A Conferência Internacional da Aids é uma oportunidade única para conhecer os avanços globais no enfrentamento ao HIV e cada edição renova essa oportunidade. As sessões, plenárias e apresentações trouxeram nomes importantes de diferentes países, com relatos muito tocantes e repletos de experiências que ampliam a perspectiva da saúde pública. Além disso, a instalação do Global Village, um espaço diverso e vibrante onde comunidades de todo o mundo se conectam, compartilham e aprendem umas com as outras, comemorou 20 anos de existência nesta edição, oportunizando o encontro com o movimento social, com as organizações de pessoas vivendo com HIV e com as iniciativas que transformam a resposta ao vírus na escala da vida real e cotidiana.
No que diz respeito à edição ocorrida neste ano em Munique, na Alemanha, os estudos realizados no Japão sobre a eficácia da DoxyPrEP se destacaram pela novidade do tema, uma vez que, até então, apenas a DoxyPEP vinha sendo abordada de forma mais ampla, inclusive na cidade de São Paulo. A possibilidade de se prevenir infecções bacterianas como a sífilis e a clamídia, seja antes ou depois de uma exposição, certamente amplia o leque de recursos voltados para a promoção da saúde sexual. No entanto, é importante articular a viabilidade dessa prevenção com cautela, considerando os riscos de desenvolvimento de uma possível resistência bacteriana.

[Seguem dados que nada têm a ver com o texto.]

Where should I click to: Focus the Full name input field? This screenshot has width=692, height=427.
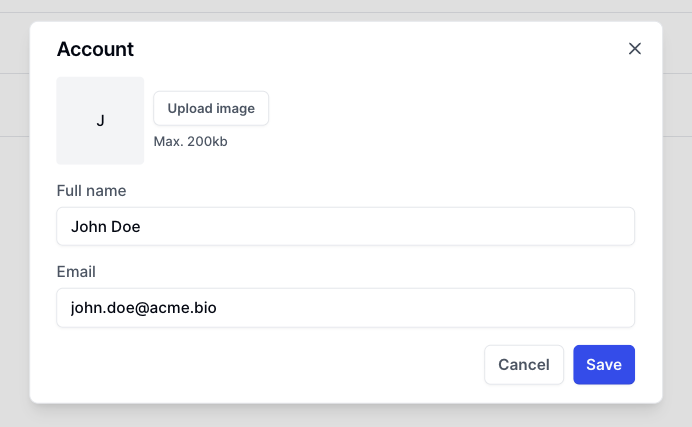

Outro tema importante foi relacionado à aplicação subcutânea do Lenacapvir, a cada seis meses, com 100% de eficácia na prevenção ao HIV, o que chamou a atenção de gestores, pesquisadores, profissionais da saúde e grupos sociais. De fato, uma taxa absoluta de eficácia em uma tecnologia de longa duração pode ser transformadora para o cenário da epidemia em diferentes contextos, especialmente quando falamos de países menos favorecidos economicamente, que ainda enfrentam dificuldades de acesso a medicamentos.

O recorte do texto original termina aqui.